__DOCUMENT SEGMENT__.
Freedom of Information updates

Although the process of obtaining documents under the Freedom of Information Act (FOIA) can be time-consuming, frustrating and fraught with delays, the agencies of the federal government which are subject to the law nevertheless house thousands of official documents related to Peoples Temple. The records include those generated by the group itself; others show the extent of government interest in and surveillance of the Temple. Among the agencies contacted in recent months:

Federal Communications Commission (FCC): Twenty-five audiotapes of Peoples Temple shortwave radio traffic recorded by the FCC have been released to independent researcher Brian Csuk.

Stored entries
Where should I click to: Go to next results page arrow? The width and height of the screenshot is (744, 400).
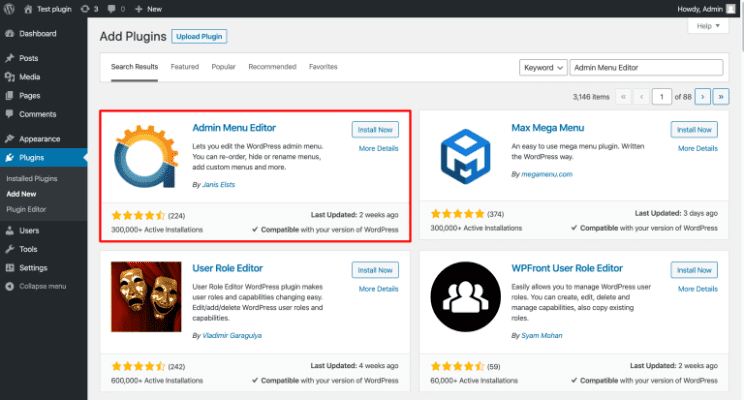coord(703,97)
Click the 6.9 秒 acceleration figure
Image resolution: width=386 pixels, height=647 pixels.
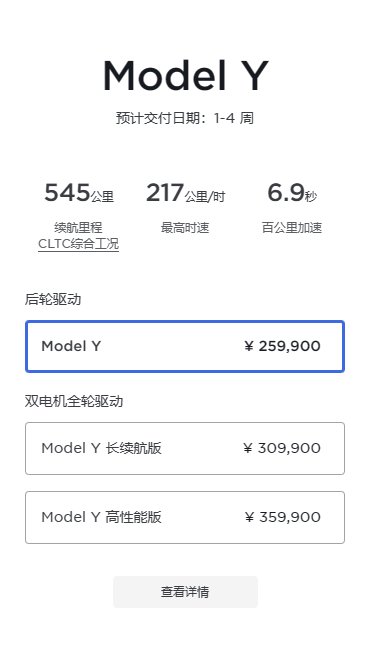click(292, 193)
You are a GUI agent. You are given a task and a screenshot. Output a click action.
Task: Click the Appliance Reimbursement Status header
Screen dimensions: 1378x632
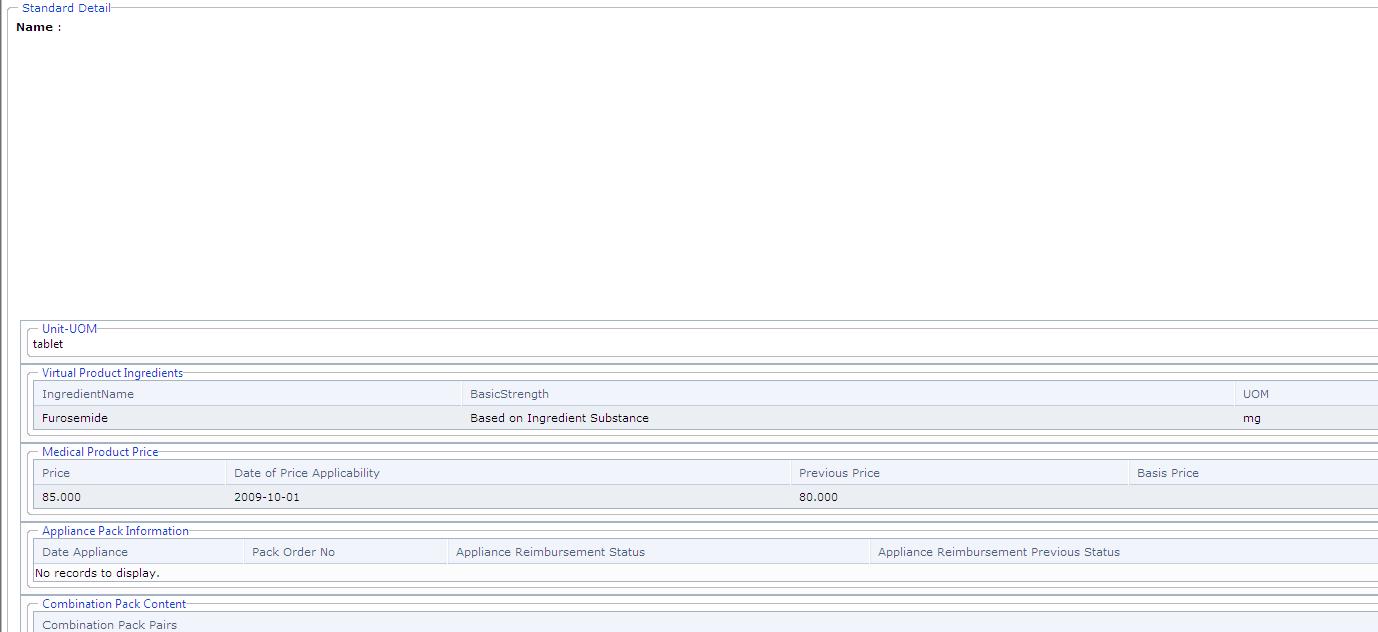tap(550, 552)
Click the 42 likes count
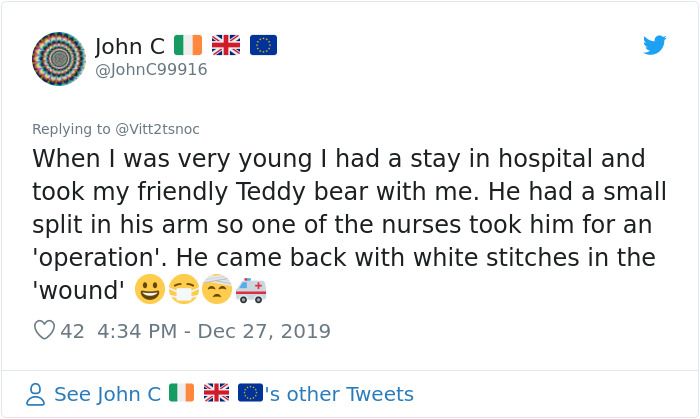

__EXERCISE DESCRIPTION__.
Write the next part of the Freedom of Information updates on Peoples Temple documents, picking up right after its last sentence.

__SOLVED PROBLEM__.
Social Security Administration (SSA): According to Darrell Blevins, the Freedom of Information Officer at SSA, the agency destroyed its list of beneficiaries who died in Jonestown “years ago.” In a letter of 11 June 1999 to Fielding McGehee, who had requested SSA records on beneficiaries in Jonestown, Blevins wrote that the agency would have records by SSA number, and possibly by name. But the list it created of those who died is long since gone.

Department of State: This agency has yet to respond substantially to an October 1998 request by McGehee, who asked for the preliminary lists which the agency developed in the course of compiling the official list of Jonestown dead, which was released on 17 December 1978.

Federal Bureau of Investigation (FBI): According to Linda Kloss in the FBI’s Freedom of Information office, the agency is considering putting all of its Jonestown documents — all 48,000 pages of releasable material — on CD-rom so that the public can have complete access. This would relieve the burden on the FBI of individually processing the FOIA requests filed. It would represent one of the FBI’s first uses of a CD-rom as a means of compliance with the FOIA.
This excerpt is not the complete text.